Define the domain of the model. Presumably, all things in nature are connected, but most of these connections are never relevant to understanding the problem immediately at hand. One should define, at the outset, those connections or relationships which are causal, and those that are contingent (Bohm, 1957). To paraphrase an example from Bohm, one can quite accurately deduce a law of gravitation by dropping balls of various sizes and composition. Now drop a sheet of paper. Does the difference in motion suggest a new law, or inadequacy of the old one? The paper does eventually meet the ground, and precisely because of the same law of gravitation to which the balls are subject. Its different motion is a result, of course, of air resistance. If your goal is to deduce a law of gravity, then one realizes that gravity here is causal in the net journey of the paper, but the specific steps taken along the journey are contingent upon the sheet’s air resistance. Air resistance is irrelevant to a law of gravity. If your goal, on the other hand, is to model the motion of sheets of paper, then accounting for gravity alone is not sufficient and air resistance is indeed relevant.

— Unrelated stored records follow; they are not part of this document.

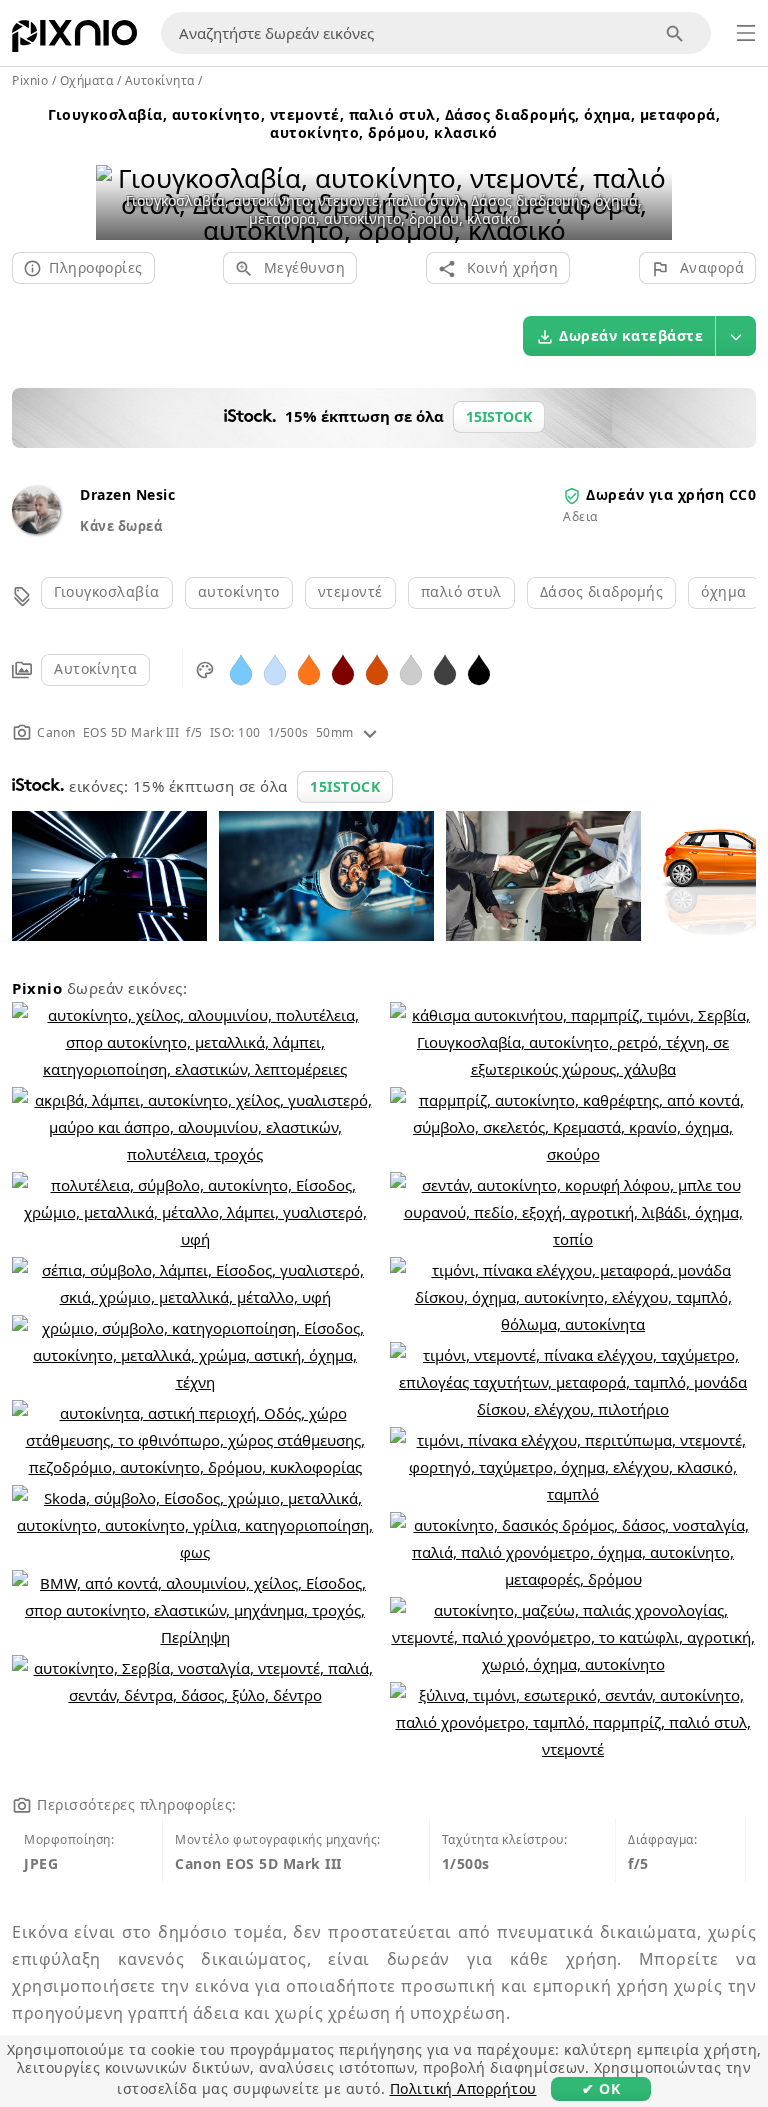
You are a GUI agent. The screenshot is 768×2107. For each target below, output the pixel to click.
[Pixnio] (74, 40)
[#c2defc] (275, 668)
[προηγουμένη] (118, 178)
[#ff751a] (309, 668)
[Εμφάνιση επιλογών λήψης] (736, 336)
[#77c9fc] (241, 668)
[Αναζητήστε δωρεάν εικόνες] (675, 33)
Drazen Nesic (127, 494)
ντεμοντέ (350, 591)
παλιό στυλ (461, 591)
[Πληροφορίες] (370, 732)
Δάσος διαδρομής (602, 591)
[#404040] (445, 668)
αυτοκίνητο (239, 591)
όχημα (724, 591)
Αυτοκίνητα (95, 668)
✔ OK (601, 2088)
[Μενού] (746, 33)
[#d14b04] (377, 668)
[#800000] (343, 668)
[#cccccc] (411, 668)
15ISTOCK (345, 786)
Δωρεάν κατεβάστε (631, 335)
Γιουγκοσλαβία (107, 591)
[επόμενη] (649, 178)
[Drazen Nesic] (36, 528)
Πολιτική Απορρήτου (463, 2088)
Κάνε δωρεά (121, 526)
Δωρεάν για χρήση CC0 (671, 494)
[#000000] (479, 668)
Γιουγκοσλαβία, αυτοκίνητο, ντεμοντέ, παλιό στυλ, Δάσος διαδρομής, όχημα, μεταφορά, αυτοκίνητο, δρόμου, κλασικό (384, 123)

Constrain model specificity. Getting back to the balls for a moment, is air resistance relevant to them? If one’s measurements were precise enough, then you would likely discover differences based on different surface textures of the balls, perhaps variation over time corresponding to air temperature, and so on. But those details should be unimportant when describing the motion of a dropped ball, because mass and sphericity dominate minor differences in ball composition. Therefore, the addition of air temperature as a causal parameter is unnecessary. There is often a temptation and tendency to strive for realism in biological models to the point at which the model becomes too complex. This point can be recognized either when the addition or variation of parameters fail to alter model output in a predictable manner, or variation of model output cannot be explained directly as a result of parameter variation. An accurate simulation of reality is not a model unless one can point to exactly why the simulation reproduces all the aspects that make it realistic. Simulations are not necessarily models.

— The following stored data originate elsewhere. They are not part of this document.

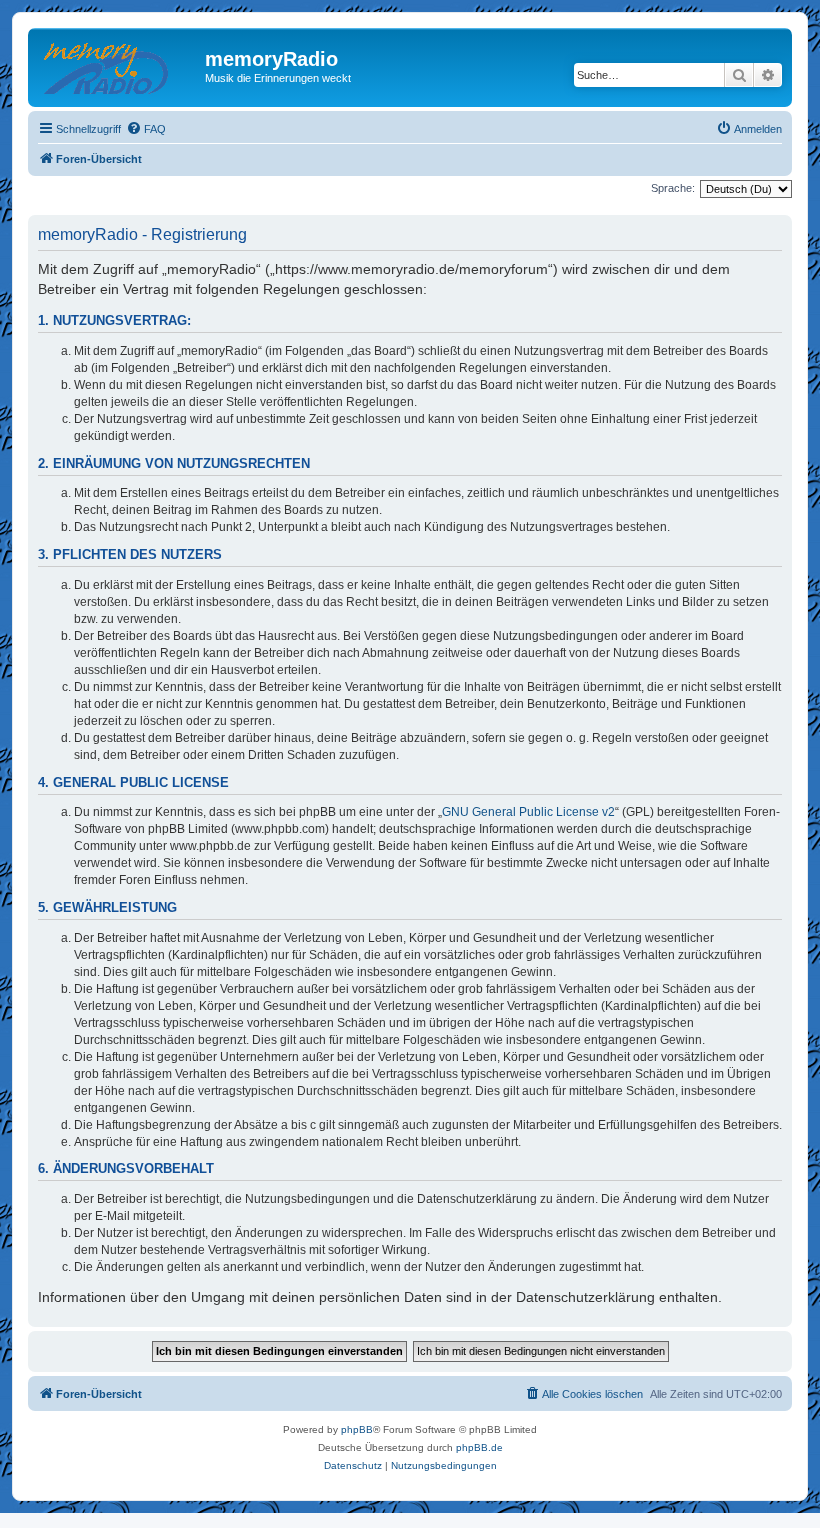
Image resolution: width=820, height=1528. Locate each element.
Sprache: (673, 188)
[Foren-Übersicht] (119, 65)
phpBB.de (479, 1447)
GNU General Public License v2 (528, 812)
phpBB (357, 1429)
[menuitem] (146, 129)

Having stated that, a major caveat must be given immediately. Ecological systems are mostly complex, that is, they are the result of the interactions of numerous independently acting or semi-independent entities. Simple models of those entities can sometimes produce complicated results, particularly when causal relationships within the model are nonlinear (as we will see later on). The behavior of a system of entities can be modeled as a collection of simple models, or ignore that lower level altogether and treat the entire system as an entity. These approaches are not likely to yield the same results. The former can quickly become a hopelessly realistic simulation, while the latter simply cannot be interpreted at a level relevant to individual entities. A proper model will search for a middle path, and though the search can be as much art as it is science, that’s where the fun is.